### RECORDS PROVIDED ###

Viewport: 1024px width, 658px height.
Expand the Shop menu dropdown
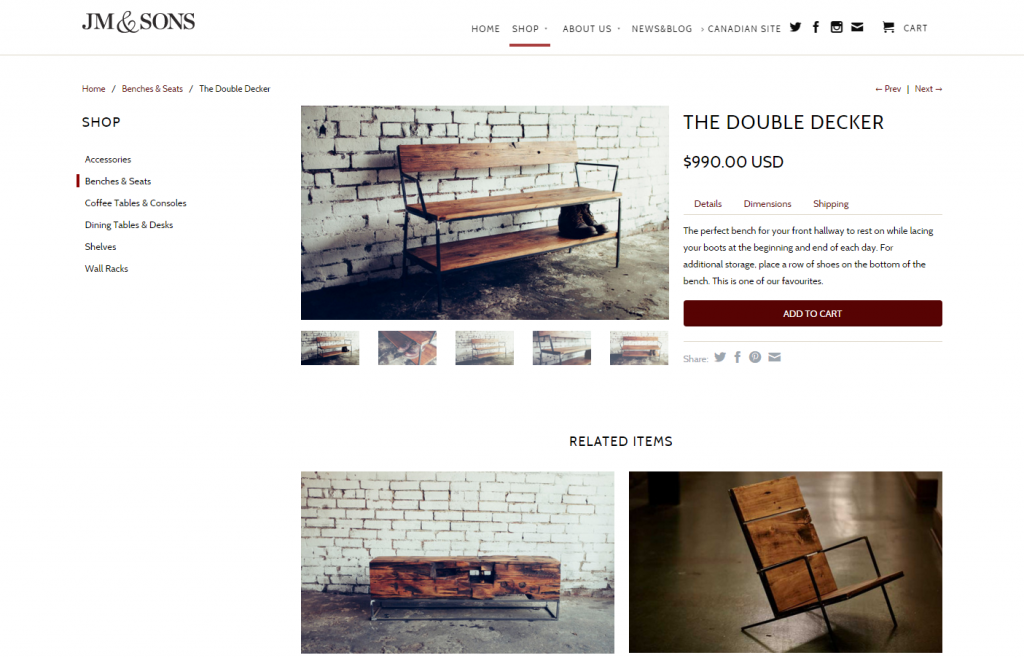coord(530,29)
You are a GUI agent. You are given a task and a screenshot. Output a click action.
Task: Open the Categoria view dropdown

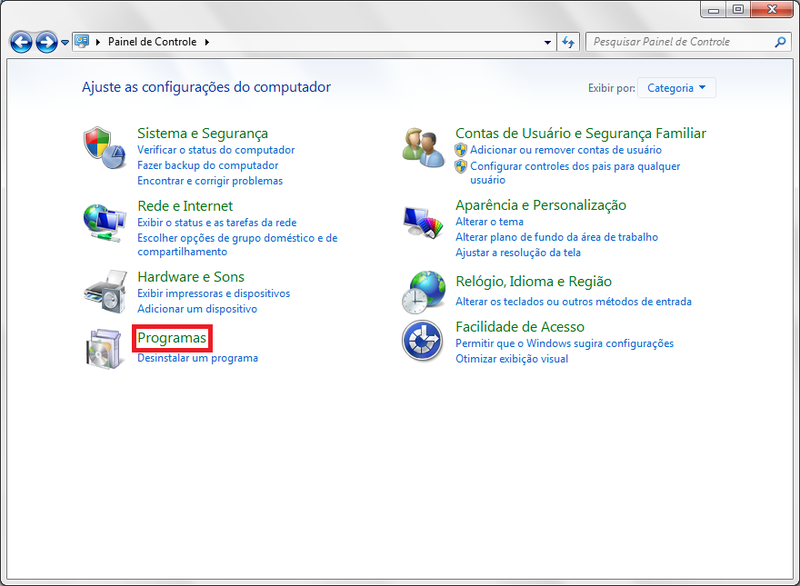click(x=677, y=88)
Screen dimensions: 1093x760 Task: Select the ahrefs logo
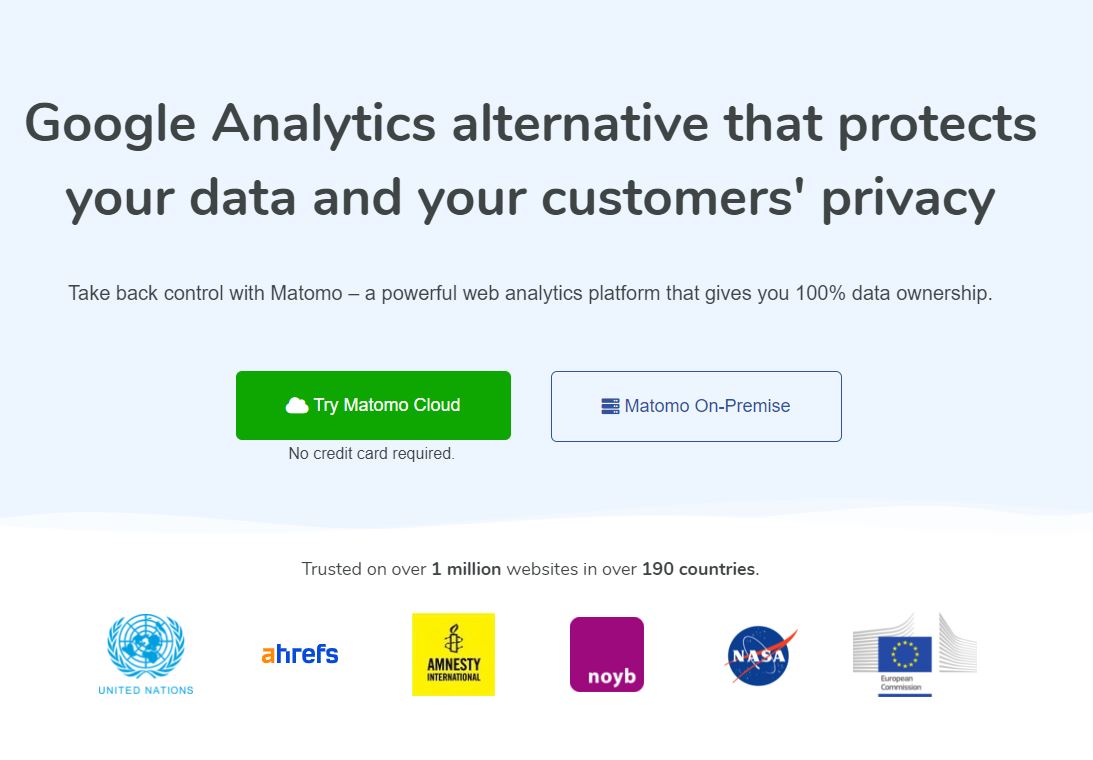coord(300,654)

###

▶ **TASK ITEM**: Copy out exactly the lines between the line containing "Screen dimensions: 1093x760" and the end of the entries, including both, and leave the pictures behind.

▶ **ANSWER AREA**:
Screen dimensions: 1093x760 Task: Select the ahrefs logo
coord(300,654)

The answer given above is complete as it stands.